Myer profits are challenged by the macroeconomic environment.Credit: Eamon Gallagher

Last week’s retail sales data suggested spending wasn’t as robust in the November Black Friday online sales as economists had predicted, but consumer spending on discretionary items still had a pulse – albeit a weakish one.

The numbers out from Myer and Premier’s apparel brands provide a clear message that consumers did their shopping at the online sales and abandoned the Christmas frenzy shopping.

Neither the Australian Bureau of Statistics numbers nor the sales and profit forecasts from Myer and Premier pick up whether there has been a return to shopping in January, but notably, neither business made any such prediction.

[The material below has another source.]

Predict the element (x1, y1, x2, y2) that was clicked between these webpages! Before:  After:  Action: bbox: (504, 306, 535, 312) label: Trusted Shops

This shows no signs of improving until some consumer confidence returns – which is likely to come about when interest rates begin to fall.

We haven’t received the official ABS figures on retail spend in December, but Myer’s total sales performance for the first five months to the end of December were down 0.8 per cent while earnings before interest and tax have been slugged by 25 per cent compared to last year.

Premier’s apparel brands copped a similar hiding. Earnings before interest and tax for the first half to January 2025 are now expected to fall more than 30 per cent.

The response from investors demonstrated that this was far worse than they had expected. Myer shares slumped more than 18 per cent while Premier, which has been the sharemarket darling of the retail space for years, saw its stock plunge more than 15 per cent.

These equally diabolical trading updates from two major retail groups, Myer and Premier, come as the pair are slated to merge this year, so the joint earnings pain is therefore unlikely to jeopardise the deal. The shareholder meetings to approve the deal will take place in a couple of weeks.

Myer executive chair Olivia Wirth said the retail environment was challenging, driven by a tough macroeconomic environment. She said trading during the Black Friday event was strong but that consumers remained cautious and focused on value.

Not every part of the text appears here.